WHAT TO WORK ON: Print verbatim every line starting at the one that contains "The width and height of the screenshot is (845, 422)." and ending at the final line of the records; include both endpoints.
*** Opening DATA FOR ANALYSIS ***
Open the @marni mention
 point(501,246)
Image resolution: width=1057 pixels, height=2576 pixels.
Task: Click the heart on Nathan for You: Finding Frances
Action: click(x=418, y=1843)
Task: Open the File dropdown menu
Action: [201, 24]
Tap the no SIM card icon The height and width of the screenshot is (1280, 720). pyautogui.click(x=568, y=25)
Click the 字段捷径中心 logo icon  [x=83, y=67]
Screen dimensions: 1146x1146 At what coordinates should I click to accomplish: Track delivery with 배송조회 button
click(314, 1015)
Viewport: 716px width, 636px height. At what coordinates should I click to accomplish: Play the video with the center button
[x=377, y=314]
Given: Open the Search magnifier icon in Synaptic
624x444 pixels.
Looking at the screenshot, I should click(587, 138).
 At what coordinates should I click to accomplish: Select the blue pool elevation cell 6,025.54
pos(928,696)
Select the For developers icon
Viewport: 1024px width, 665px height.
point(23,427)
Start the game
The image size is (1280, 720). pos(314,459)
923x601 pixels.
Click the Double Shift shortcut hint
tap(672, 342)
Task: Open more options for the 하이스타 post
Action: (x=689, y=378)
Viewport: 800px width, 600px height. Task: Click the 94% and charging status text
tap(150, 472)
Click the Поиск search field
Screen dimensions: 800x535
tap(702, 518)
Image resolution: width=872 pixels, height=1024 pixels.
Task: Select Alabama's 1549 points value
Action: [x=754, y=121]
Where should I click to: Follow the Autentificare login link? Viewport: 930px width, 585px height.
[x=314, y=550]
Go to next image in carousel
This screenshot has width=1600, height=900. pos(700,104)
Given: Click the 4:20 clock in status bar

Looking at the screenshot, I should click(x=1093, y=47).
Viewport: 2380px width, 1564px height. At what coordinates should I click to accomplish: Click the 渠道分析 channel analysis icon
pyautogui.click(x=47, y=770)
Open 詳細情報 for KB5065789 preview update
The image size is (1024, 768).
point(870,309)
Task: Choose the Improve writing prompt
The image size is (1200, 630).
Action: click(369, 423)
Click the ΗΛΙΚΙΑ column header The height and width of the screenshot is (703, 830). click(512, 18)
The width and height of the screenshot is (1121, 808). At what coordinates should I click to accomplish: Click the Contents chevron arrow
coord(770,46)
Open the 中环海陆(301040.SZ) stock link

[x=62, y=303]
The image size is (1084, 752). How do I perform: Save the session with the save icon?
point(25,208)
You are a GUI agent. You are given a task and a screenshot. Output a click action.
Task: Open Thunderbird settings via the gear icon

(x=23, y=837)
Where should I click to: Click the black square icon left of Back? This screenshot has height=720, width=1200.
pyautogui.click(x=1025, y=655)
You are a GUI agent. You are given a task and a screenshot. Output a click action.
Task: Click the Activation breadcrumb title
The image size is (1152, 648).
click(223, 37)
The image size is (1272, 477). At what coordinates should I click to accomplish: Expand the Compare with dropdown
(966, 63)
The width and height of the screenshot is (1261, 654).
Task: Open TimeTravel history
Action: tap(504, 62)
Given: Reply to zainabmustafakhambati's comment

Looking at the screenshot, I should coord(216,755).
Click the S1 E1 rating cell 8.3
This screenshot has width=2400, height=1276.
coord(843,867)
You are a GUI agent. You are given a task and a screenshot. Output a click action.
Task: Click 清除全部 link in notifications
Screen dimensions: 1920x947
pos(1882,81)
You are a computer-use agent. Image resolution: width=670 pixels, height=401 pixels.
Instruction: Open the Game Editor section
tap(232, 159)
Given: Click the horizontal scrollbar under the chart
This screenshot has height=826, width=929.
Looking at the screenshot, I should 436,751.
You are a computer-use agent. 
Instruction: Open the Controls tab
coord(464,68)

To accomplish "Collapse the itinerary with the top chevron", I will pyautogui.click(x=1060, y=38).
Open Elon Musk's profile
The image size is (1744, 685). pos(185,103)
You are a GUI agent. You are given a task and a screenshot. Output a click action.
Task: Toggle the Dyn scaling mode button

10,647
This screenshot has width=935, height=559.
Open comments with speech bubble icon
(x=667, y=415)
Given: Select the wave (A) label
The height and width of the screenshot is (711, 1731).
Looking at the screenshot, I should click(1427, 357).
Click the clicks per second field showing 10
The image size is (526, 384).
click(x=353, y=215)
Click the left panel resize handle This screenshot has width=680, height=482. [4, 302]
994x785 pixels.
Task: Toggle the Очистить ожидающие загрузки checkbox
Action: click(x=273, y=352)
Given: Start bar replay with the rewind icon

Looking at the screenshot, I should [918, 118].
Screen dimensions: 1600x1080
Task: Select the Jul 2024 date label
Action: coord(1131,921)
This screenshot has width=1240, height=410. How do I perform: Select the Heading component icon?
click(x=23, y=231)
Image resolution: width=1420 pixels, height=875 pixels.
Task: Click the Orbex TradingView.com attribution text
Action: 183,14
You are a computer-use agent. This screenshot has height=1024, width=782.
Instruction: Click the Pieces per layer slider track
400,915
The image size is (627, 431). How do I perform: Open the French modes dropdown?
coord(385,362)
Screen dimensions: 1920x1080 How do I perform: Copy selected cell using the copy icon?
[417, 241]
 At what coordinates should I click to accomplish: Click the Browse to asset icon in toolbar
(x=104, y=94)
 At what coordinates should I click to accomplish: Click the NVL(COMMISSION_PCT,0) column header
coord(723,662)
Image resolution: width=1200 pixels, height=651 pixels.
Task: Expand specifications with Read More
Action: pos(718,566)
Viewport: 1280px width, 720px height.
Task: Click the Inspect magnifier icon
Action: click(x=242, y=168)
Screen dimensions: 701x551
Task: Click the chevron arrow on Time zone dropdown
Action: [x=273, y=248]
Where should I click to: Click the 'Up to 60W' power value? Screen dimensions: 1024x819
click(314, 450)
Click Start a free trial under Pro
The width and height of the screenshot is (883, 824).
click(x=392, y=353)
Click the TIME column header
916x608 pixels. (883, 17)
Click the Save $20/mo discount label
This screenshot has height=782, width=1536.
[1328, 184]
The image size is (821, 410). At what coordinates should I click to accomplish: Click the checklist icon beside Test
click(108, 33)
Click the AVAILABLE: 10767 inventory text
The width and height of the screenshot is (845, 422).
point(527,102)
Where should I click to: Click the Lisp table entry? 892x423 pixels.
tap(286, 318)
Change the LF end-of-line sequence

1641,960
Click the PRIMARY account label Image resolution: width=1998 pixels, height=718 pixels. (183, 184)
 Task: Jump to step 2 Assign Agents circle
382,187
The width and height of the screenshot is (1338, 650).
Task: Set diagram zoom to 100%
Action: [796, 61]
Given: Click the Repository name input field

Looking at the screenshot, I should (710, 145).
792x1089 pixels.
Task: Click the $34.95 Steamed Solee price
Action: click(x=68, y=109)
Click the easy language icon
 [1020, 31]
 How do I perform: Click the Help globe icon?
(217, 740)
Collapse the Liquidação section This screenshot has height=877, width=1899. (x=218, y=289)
*** Closing DATA FOR ANALYSIS ***
ANSWER BOX:
The width and height of the screenshot is (845, 422).
point(527,102)
Where should I click to: Click the Lisp table entry? 892x423 pixels.
tap(286, 318)
Change the LF end-of-line sequence

1641,960
Click the PRIMARY account label Image resolution: width=1998 pixels, height=718 pixels. (183, 184)
 Task: Jump to step 2 Assign Agents circle
382,187
The width and height of the screenshot is (1338, 650).
Task: Set diagram zoom to 100%
Action: [796, 61]
Given: Click the Repository name input field

Looking at the screenshot, I should (710, 145).
792x1089 pixels.
Task: Click the $34.95 Steamed Solee price
Action: click(x=68, y=109)
Click the easy language icon
 [1020, 31]
 How do I perform: Click the Help globe icon?
(217, 740)
Collapse the Liquidação section This screenshot has height=877, width=1899. (x=218, y=289)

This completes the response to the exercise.